(Stored data)
------------------------------
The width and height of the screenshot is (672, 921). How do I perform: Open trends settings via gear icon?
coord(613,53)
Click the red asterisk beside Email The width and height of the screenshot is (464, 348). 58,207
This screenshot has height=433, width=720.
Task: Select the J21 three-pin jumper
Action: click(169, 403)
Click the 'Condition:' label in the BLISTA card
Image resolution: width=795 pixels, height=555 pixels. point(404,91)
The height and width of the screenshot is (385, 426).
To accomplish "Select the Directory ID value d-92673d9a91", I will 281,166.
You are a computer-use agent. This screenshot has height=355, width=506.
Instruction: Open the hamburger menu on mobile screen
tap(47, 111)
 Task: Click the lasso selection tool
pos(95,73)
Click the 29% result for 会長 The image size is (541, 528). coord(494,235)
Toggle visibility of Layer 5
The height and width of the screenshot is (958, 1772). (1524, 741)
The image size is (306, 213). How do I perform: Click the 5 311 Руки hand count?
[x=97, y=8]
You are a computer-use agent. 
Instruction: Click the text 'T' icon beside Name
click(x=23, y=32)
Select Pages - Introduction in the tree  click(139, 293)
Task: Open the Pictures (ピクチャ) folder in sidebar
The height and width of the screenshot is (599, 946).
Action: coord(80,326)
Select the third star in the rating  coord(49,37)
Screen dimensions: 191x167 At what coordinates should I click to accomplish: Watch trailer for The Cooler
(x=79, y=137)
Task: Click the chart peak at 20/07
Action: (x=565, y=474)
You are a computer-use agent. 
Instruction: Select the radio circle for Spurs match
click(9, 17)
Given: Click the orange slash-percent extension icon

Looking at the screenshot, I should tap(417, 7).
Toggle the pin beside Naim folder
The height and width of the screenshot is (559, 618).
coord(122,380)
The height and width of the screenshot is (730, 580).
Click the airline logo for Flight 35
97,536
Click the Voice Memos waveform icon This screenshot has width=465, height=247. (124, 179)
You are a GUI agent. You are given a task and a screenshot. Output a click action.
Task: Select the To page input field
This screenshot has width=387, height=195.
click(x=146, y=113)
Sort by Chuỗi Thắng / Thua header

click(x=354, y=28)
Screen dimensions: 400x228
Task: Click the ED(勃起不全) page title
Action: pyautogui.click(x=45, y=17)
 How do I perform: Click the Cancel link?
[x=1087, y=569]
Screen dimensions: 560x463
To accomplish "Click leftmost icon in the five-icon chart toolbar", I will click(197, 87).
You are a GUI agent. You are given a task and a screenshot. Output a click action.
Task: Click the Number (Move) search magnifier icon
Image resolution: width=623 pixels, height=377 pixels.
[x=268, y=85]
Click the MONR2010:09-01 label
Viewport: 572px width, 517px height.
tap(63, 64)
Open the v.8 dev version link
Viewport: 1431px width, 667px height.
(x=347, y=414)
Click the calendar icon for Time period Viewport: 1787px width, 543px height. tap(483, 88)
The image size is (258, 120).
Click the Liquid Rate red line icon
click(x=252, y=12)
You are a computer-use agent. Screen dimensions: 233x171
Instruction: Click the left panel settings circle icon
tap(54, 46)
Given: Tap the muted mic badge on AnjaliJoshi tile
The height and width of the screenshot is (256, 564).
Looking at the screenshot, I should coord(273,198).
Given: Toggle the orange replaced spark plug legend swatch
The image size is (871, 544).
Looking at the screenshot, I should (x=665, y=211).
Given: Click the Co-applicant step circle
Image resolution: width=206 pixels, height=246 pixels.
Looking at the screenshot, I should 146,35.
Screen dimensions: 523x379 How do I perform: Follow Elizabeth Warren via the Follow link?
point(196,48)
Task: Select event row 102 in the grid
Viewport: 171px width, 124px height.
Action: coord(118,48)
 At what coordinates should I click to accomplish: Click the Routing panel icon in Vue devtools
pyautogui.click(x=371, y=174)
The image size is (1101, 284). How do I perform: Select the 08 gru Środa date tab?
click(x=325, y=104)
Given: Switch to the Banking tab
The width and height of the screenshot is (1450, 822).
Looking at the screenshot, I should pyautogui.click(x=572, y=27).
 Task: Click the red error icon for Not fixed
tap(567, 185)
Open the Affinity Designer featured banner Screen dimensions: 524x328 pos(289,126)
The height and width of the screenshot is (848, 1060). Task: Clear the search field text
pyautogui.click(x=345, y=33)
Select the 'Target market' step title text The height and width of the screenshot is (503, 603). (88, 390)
------------------------------
What this task involves =>
With every line kept whole, write out the records again exactly.

Exercise result =>
The width and height of the screenshot is (672, 921). How do I perform: Open trends settings via gear icon?
coord(613,53)
Click the red asterisk beside Email The width and height of the screenshot is (464, 348). 58,207
This screenshot has height=433, width=720.
Task: Select the J21 three-pin jumper
Action: click(169, 403)
Click the 'Condition:' label in the BLISTA card
Image resolution: width=795 pixels, height=555 pixels. point(404,91)
The height and width of the screenshot is (385, 426).
To accomplish "Select the Directory ID value d-92673d9a91", I will 281,166.
You are a computer-use agent. This screenshot has height=355, width=506.
Instruction: Open the hamburger menu on mobile screen
tap(47, 111)
 Task: Click the lasso selection tool
pos(95,73)
Click the 29% result for 会長 The image size is (541, 528). coord(494,235)
Toggle visibility of Layer 5
The height and width of the screenshot is (958, 1772). (1524, 741)
The image size is (306, 213). How do I perform: Click the 5 311 Руки hand count?
[x=97, y=8]
You are a computer-use agent. 
Instruction: Click the text 'T' icon beside Name
click(x=23, y=32)
Select Pages - Introduction in the tree  click(139, 293)
Task: Open the Pictures (ピクチャ) folder in sidebar
The height and width of the screenshot is (599, 946).
Action: coord(80,326)
Select the third star in the rating  coord(49,37)
Screen dimensions: 191x167 At what coordinates should I click to accomplish: Watch trailer for The Cooler
(x=79, y=137)
Task: Click the chart peak at 20/07
Action: (x=565, y=474)
You are a computer-use agent. 
Instruction: Select the radio circle for Spurs match
click(9, 17)
Given: Click the orange slash-percent extension icon

Looking at the screenshot, I should tap(417, 7).
Toggle the pin beside Naim folder
The height and width of the screenshot is (559, 618).
coord(122,380)
The height and width of the screenshot is (730, 580).
Click the airline logo for Flight 35
97,536
Click the Voice Memos waveform icon This screenshot has width=465, height=247. (124, 179)
You are a GUI agent. You are given a task and a screenshot. Output a click action.
Task: Select the To page input field
This screenshot has width=387, height=195.
click(x=146, y=113)
Sort by Chuỗi Thắng / Thua header

click(x=354, y=28)
Screen dimensions: 400x228
Task: Click the ED(勃起不全) page title
Action: pyautogui.click(x=45, y=17)
 How do I perform: Click the Cancel link?
[x=1087, y=569]
Screen dimensions: 560x463
To accomplish "Click leftmost icon in the five-icon chart toolbar", I will click(197, 87).
You are a GUI agent. You are given a task and a screenshot. Output a click action.
Task: Click the Number (Move) search magnifier icon
Image resolution: width=623 pixels, height=377 pixels.
[x=268, y=85]
Click the MONR2010:09-01 label
Viewport: 572px width, 517px height.
tap(63, 64)
Open the v.8 dev version link
Viewport: 1431px width, 667px height.
(x=347, y=414)
Click the calendar icon for Time period Viewport: 1787px width, 543px height. tap(483, 88)
The image size is (258, 120).
Click the Liquid Rate red line icon
click(x=252, y=12)
You are a computer-use agent. Screen dimensions: 233x171
Instruction: Click the left panel settings circle icon
tap(54, 46)
Given: Tap the muted mic badge on AnjaliJoshi tile
The height and width of the screenshot is (256, 564).
Looking at the screenshot, I should coord(273,198).
Given: Toggle the orange replaced spark plug legend swatch
The image size is (871, 544).
Looking at the screenshot, I should (x=665, y=211).
Given: Click the Co-applicant step circle
Image resolution: width=206 pixels, height=246 pixels.
Looking at the screenshot, I should 146,35.
Screen dimensions: 523x379 How do I perform: Follow Elizabeth Warren via the Follow link?
point(196,48)
Task: Select event row 102 in the grid
Viewport: 171px width, 124px height.
Action: coord(118,48)
 At what coordinates should I click to accomplish: Click the Routing panel icon in Vue devtools
pyautogui.click(x=371, y=174)
The image size is (1101, 284). How do I perform: Select the 08 gru Środa date tab?
click(x=325, y=104)
Given: Switch to the Banking tab
The width and height of the screenshot is (1450, 822).
Looking at the screenshot, I should pyautogui.click(x=572, y=27).
 Task: Click the red error icon for Not fixed
tap(567, 185)
Open the Affinity Designer featured banner Screen dimensions: 524x328 pos(289,126)
The height and width of the screenshot is (848, 1060). Task: Clear the search field text
pyautogui.click(x=345, y=33)
Select the 'Target market' step title text The height and width of the screenshot is (503, 603). (88, 390)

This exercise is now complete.